A basic difference between EMM and CM lies in hermeneutics and exegesis: the fields of interpreting the Bible. The priority of this fundamental difference is made clear through Powlison’s devotion to the matter in one of the chapters (Chapter 3, “Ask Questions of the Text”) and throughout other chapters in which Powlison exegetes key texts such as Job 1-2, 1 Samuel 16, Zechariah 3, the Gospel accounts of Jesus’ exorcisms, Ephesians 6, James 5, and many others. His practice in the book proves his profession, “The text must have the first say” (page 41).
Can a counselee claim that the devil made him lust after a woman, react angrily to his spouse, or eat excessively? Certainly not, Powlison would answer, as he unfolds Jesus’ own purposes in His ministry of exorcisms. The bread and butter of Powlison’s contribution is his theological precision based on all that Scripture says concerning spiritual warfare. He lays out differences between the moral evil of demons and the situational evil that befalls victims of demon possession. The main problem with EMM is its theological misunderstanding and hence its misapplication of the categorical differences between the two, which differences account for Jesus’ united approach to demons and sin. According to Powlison, “The result of an ekballistic deliverance is relief, peace, and the restoration of mental and physical capabilities. It does not lead directly to moral improvement, except as the miracle prompts grateful faith in Jesus” (page 67).
Should Christians expect to emulate Christ and His Apostles with respect to ekballistic encounters? The reality is that “not a single example in the Bible shows Jesus or the apostles using EMM to deal with moral evil” (page 69), and that “James teaches the classic mode of warfare in its distilled essence: repentance, faith, and action” (page 118). We should expect specific teaching on how to engage in ekballistic encounters, but God does not reveal that for us. A different path is laid instead.
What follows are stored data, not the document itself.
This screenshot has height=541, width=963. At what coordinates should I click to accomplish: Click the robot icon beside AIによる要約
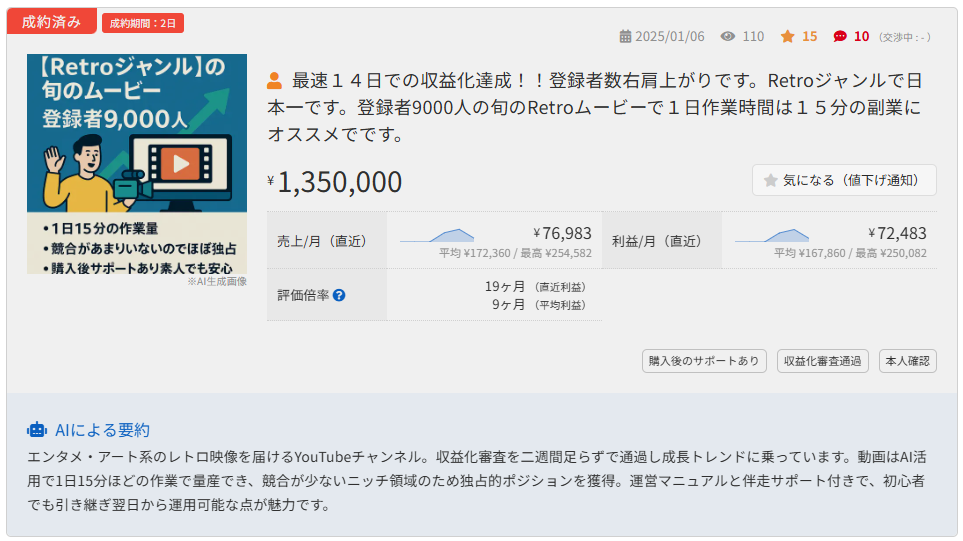[x=37, y=430]
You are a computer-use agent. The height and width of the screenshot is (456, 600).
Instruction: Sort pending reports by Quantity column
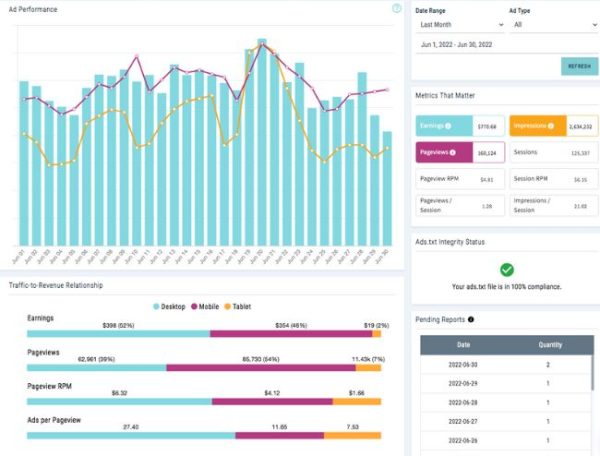pos(549,344)
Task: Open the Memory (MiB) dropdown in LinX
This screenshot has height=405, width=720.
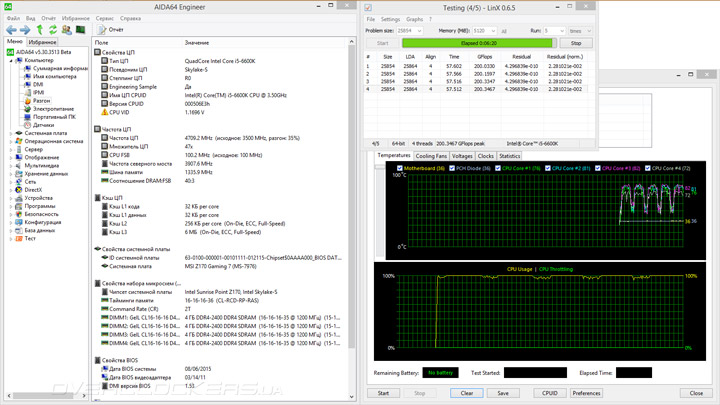Action: click(x=485, y=31)
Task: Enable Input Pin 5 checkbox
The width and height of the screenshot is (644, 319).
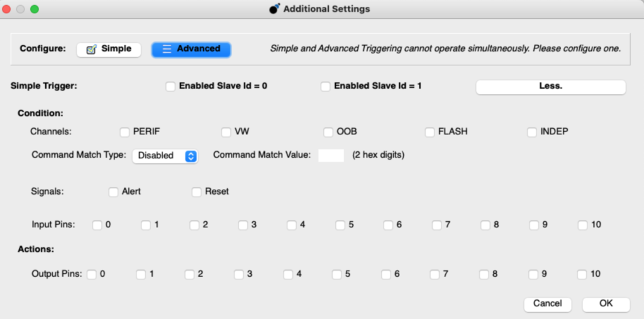Action: (340, 225)
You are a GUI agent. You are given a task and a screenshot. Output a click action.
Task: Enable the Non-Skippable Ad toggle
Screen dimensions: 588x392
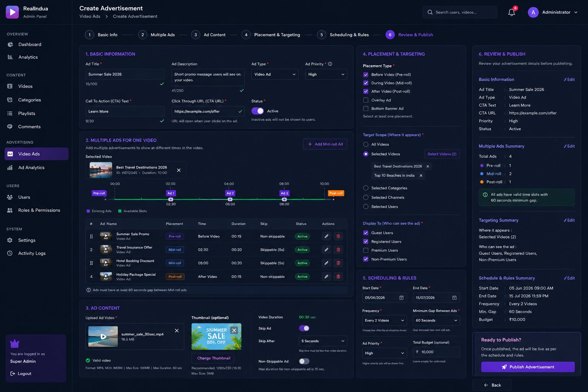coord(304,361)
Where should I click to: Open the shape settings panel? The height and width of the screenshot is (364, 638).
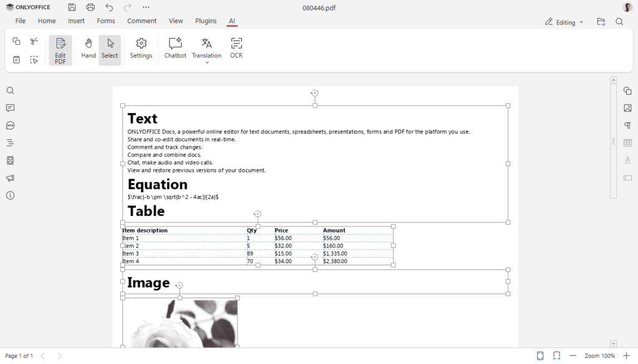pyautogui.click(x=627, y=90)
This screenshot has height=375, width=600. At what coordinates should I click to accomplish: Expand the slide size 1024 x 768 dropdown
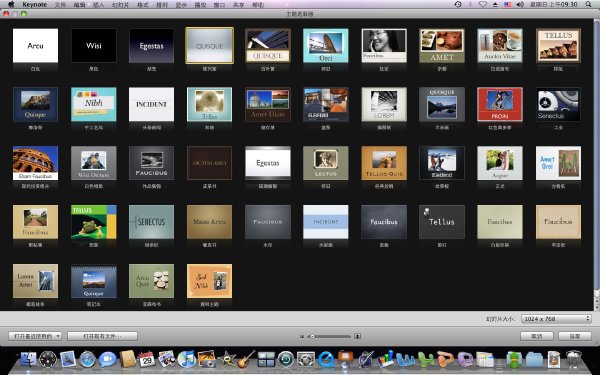(x=556, y=318)
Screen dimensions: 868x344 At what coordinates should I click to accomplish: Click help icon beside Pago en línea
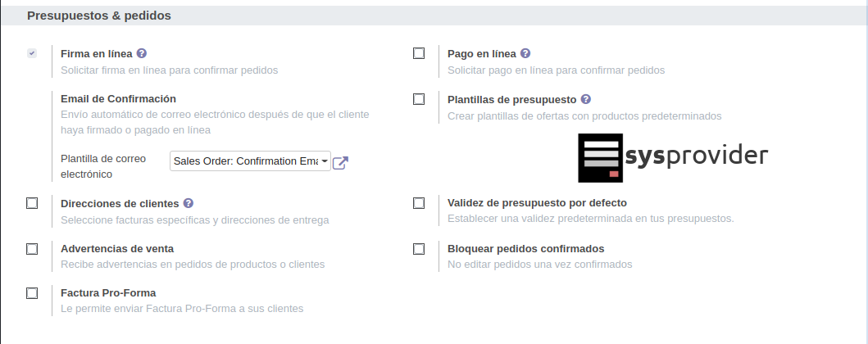[x=525, y=53]
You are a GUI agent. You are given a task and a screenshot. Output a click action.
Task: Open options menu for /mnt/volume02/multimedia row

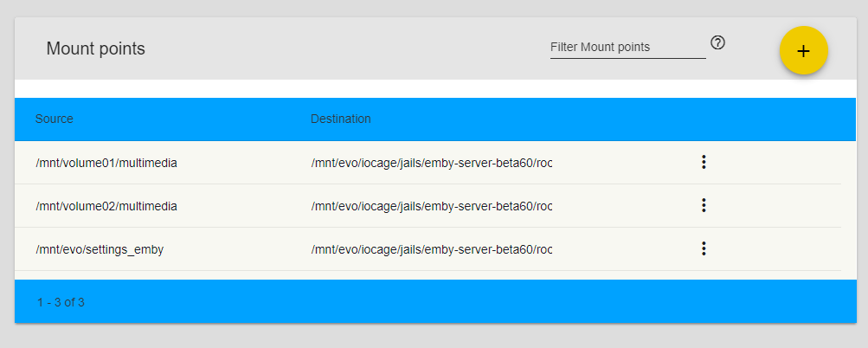point(704,205)
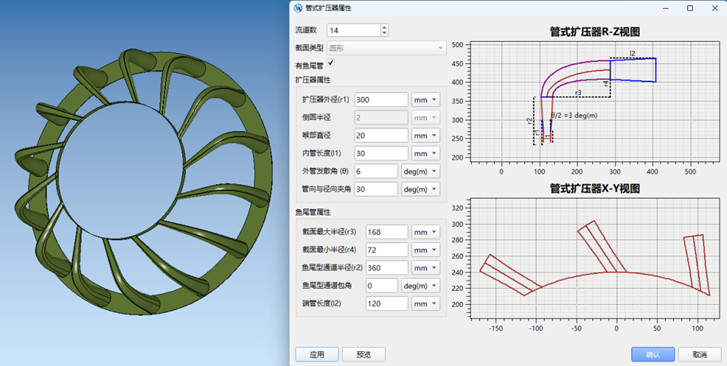
Task: Open unit dropdown for 截面最大半径(r3)
Action: pos(426,232)
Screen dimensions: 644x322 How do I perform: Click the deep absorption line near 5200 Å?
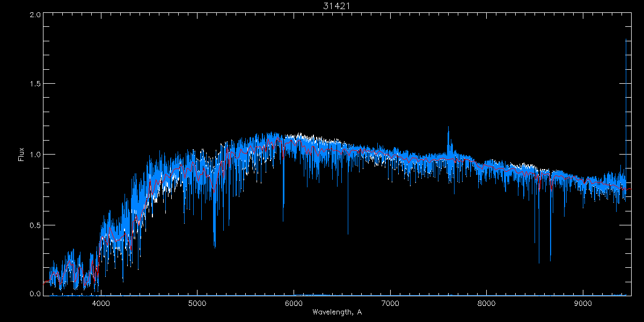[x=215, y=246]
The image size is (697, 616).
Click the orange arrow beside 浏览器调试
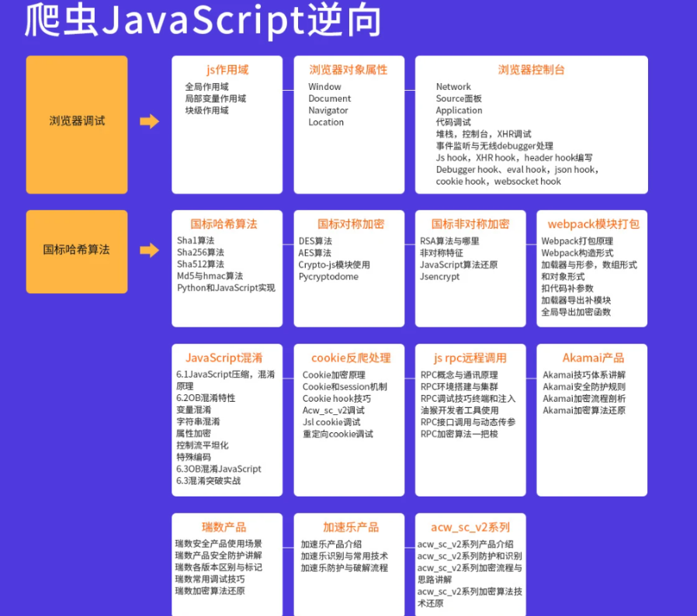(149, 121)
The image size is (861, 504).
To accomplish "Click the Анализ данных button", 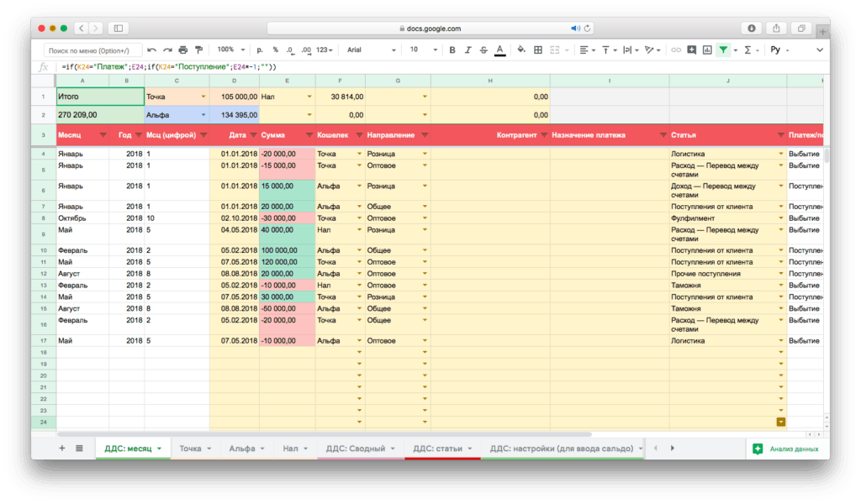I will click(x=786, y=449).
Powlison illustrates this better way by concluding his book with two cases studies: Allison, a 34-year-old female who struggled with anger, and Bob, a 42-year-old who cited a demon of lust. These case studies describe and prescribe the way forward, which does not employ exorcism but exercise in the spiritual disciplines of thinking rightly of God as sovereign of evil, finding refuge in Christ, digging deeply into God’s Word, involving others in the fight, examining the intentions of the heart, and striving to use words and deeds in a manner pleasing to the Lord and edifying for the believer. These are not “quick fixes [but] heroic dramas played out in tiny corners of life” (page 151). It’s through these seemingly mundane ways that Christians can rightly reclaim spiritual warfare to the glory of God and the good of the believer.
- “Our society wallows in its atrocities and pathologies” (page 15).
- “This deep commitment [to prayer] rebukes the feeble prayers and feeble theology that so often reveal a Christian sleepwalking on the battlefield” (page 37).
- “Knowing that the devil is God’s devil brings us incalculable joy and confidence in battle with our adversary” (page 59).
- “EMM theology makes a serious misstep because it does not follow the Bible’s clear distinction between sin and suffering” (page 74).
- “The ultimate exorcism takes place on the cross, where Satan’s power to hold us in bondage to sin and death was destroyed” (page 83).
- “When the missionaries’ movie projector does not work and they learn that the local witch doctor has cursed their meeting, they should both cry out to God for help and check their wiring” (page 120).
- “The dragon in the back room can intimidate an isolated individual, but must fall before a platoon” (page 148).